What is required:
Set out the listing, from the line with "Image resolution: width=1491" through the line with "coordinates (53, 204).", as a Markdown table with columns Row and Line. Number each line and skip the blank ones.

Data to process:
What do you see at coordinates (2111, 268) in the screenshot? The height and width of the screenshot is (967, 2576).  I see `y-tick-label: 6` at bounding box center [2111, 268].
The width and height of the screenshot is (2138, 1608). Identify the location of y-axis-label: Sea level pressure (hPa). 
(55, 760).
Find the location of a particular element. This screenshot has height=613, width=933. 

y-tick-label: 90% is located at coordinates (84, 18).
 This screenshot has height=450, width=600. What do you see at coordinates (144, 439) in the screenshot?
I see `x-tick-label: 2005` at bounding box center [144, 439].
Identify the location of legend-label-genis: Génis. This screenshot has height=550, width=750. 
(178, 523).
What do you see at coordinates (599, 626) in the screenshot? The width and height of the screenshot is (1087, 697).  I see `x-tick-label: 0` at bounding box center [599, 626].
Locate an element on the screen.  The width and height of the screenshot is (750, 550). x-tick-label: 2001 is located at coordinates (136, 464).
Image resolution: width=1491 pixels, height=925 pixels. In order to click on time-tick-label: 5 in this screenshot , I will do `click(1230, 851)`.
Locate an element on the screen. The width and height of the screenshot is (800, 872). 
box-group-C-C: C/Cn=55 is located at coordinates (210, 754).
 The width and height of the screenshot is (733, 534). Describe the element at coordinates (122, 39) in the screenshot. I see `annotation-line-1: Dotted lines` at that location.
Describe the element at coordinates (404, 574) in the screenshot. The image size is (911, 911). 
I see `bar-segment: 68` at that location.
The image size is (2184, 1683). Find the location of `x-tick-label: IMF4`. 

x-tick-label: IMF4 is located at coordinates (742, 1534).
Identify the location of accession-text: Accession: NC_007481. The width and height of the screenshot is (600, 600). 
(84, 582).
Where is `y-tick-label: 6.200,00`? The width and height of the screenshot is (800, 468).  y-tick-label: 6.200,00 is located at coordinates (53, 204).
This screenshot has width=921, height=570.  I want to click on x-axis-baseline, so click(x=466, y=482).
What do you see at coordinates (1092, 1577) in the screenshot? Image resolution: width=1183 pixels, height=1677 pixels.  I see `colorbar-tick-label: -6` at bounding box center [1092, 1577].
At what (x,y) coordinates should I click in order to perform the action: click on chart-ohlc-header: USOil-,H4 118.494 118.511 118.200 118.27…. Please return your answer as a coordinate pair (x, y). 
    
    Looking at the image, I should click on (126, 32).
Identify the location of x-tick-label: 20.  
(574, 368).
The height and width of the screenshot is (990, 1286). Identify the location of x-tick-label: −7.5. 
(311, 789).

Your solution:
| Row | Line |
|---|---|
| 1 | Image resolution: width=1491 pixels, height=925 pixels. In order to click on time-tick-label: 5 in this screenshot , I will do `click(1230, 851)`. |
| 2 | Locate an element on the screen. The width and height of the screenshot is (800, 872).  |
| 3 | box-group-C-C: C/Cn=55 is located at coordinates (210, 754). |
| 4 |  The width and height of the screenshot is (733, 534). Describe the element at coordinates (122, 39) in the screenshot. I see `annotation-line-1: Dotted lines` at that location. |
| 5 | Describe the element at coordinates (404, 574) in the screenshot. The image size is (911, 911).  |
| 6 | I see `bar-segment: 68` at that location. |
| 7 | The image size is (2184, 1683). Find the location of `x-tick-label: IMF4`.  |
| 8 | x-tick-label: IMF4 is located at coordinates (742, 1534). |
| 9 | Identify the location of accession-text: Accession: NC_007481. The width and height of the screenshot is (600, 600).  |
| 10 | (84, 582). |
| 11 | Where is `y-tick-label: 6.200,00`? The width and height of the screenshot is (800, 468).  y-tick-label: 6.200,00 is located at coordinates (53, 204). |